4. Reflecting Pool: Just beyond the Family Forum, this iconic pool dominates the Outer Peristyle and may be the highlight of your entire visit. The scene could have been taken directly from a painting, complete with sparkling blue water, blooming trees and flowers, and picturesque bronze sculptures dotting the landscape. Take your time—especially in this section of the museum—to walk around the entire perimeter and through the center to take in all the garden has to offer. If you’re feeling particularly relaxed, grab a bench and spend as much time as you please just taking in the scenery.The garden makes it wonderfully easy to forget about anything else you may have on your mind.

getty villa reflecting pool

5. ArtQuest: The ArtQuest program at the Getty Villa provides a range of fun, educational, kid-friendly activities for you and your family to enjoy together. Activities differ per session, but always involve a craft table set up for hands-on learning. ArtQuest activities are held on Saturdays from 11:00 a.m. to 2:00 p.m.


6. The Café: If your tummy starts growling during your visit, head to the café located on the entrance level. It’s the perfect casual spot to satisfy your stomach with delicious Mediterranean-inspired cuisine, which complement the Villa’s architecture perfectly. Menu items are seasonal, and use plenty of fresh local ingredients. Offerings include dishes like a generous Mediterranean platter, salads, sandwiches, some pastas, special options for the bambini, and alcoholic beverages for parents. No reservations are required, but if you feel like having “Tea by the Sea” on a Thursday or Saturday at 1:00 p.m., making reservations is recommended.

the getty villa cafe

7. Art Odyssey: On Saturdays from 11-11:30 a.m., the Villa gives you and your family the opportunity to explore the monsters, gods and goddesses, and famous heroes of antiquity in a more interactive fashion than your traditional museum tour. Led by a Villa educator, the Art Odyssey program incorporates fun family teamwork to create a very informative and educational museum experience. Be sure to sign up 15 minutes before the tour starts, and meet your group at the Tour Meeting Place.

art odessey

8. Barbara and Lawrence Fleischman Theatre: Outdoor views from the café look out on to the Villa’s gorgeous outdoor amphitheater. Classical dramas are performed here during the summer, and it is an excellent location to soak up some sunshine even when performances aren’t in progress.

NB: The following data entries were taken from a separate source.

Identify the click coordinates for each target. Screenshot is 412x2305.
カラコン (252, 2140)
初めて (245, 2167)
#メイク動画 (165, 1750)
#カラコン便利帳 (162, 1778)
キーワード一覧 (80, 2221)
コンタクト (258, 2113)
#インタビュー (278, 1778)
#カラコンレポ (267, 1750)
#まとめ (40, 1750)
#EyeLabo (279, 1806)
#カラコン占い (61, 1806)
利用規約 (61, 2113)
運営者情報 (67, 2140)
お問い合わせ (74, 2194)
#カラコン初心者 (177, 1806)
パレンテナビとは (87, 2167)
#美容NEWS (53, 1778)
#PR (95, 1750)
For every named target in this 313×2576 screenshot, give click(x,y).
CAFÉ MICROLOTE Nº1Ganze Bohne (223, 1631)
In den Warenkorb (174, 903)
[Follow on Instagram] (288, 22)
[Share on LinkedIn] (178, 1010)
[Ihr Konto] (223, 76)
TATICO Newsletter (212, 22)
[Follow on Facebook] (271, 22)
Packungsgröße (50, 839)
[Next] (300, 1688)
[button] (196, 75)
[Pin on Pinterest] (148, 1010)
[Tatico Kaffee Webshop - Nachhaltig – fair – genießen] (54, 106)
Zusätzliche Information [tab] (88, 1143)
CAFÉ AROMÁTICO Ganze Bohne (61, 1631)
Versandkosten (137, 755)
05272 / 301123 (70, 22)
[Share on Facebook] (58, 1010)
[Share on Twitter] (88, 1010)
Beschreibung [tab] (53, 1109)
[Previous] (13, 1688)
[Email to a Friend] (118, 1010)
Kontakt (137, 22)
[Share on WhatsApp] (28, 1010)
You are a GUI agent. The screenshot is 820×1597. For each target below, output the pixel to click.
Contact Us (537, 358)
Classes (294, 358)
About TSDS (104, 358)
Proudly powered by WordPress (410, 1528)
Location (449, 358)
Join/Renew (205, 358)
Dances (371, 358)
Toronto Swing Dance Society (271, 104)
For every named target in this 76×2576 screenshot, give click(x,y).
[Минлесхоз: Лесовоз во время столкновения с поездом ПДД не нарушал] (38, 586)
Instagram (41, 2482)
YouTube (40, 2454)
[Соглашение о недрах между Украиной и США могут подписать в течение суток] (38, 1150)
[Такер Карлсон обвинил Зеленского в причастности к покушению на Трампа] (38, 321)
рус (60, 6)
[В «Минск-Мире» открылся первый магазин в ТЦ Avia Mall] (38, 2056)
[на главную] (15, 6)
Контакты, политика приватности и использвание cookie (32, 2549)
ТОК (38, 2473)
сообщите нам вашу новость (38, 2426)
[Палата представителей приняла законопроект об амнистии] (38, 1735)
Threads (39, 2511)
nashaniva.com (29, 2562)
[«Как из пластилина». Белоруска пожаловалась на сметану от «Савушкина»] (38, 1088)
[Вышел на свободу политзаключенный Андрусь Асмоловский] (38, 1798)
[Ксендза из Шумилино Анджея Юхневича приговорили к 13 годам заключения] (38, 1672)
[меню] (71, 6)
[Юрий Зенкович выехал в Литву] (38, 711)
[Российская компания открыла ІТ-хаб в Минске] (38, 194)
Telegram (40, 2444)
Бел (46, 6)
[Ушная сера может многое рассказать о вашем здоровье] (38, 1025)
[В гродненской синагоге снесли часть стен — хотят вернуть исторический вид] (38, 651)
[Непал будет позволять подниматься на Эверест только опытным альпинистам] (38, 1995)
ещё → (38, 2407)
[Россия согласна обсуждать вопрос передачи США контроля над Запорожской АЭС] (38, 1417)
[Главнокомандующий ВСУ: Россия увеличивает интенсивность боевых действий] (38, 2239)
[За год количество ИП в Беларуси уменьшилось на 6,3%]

9. Auditorium: Just across from the store lies the Getty Villa’s indoor auditorium. Upon entering, you’ll be met by an impressive Roman mosaic floor portraying Medusa, which has now been mounted on the wall. The auditorium is the site for a variety of performances and lectures throughout the year, so be sure to check out the Villa’s event calendar before your trip to find out if there’s a performance in particular that might be of interest to your family.

10. Museum Store: At the bottom of the amphitheater and to the right is the merchandise hub of the Villa. Items include everything from fun postcards to fine jewelry and how-to children’s books. We were particularly fond of the “Build Your Own Kaleidoscope” handbook. If you don’t feel like splurging on some of the pricier publications, in-depth information on classical antiquity can also be found in the Reading Room, located on the upper level of the museum among the changing exhibitions.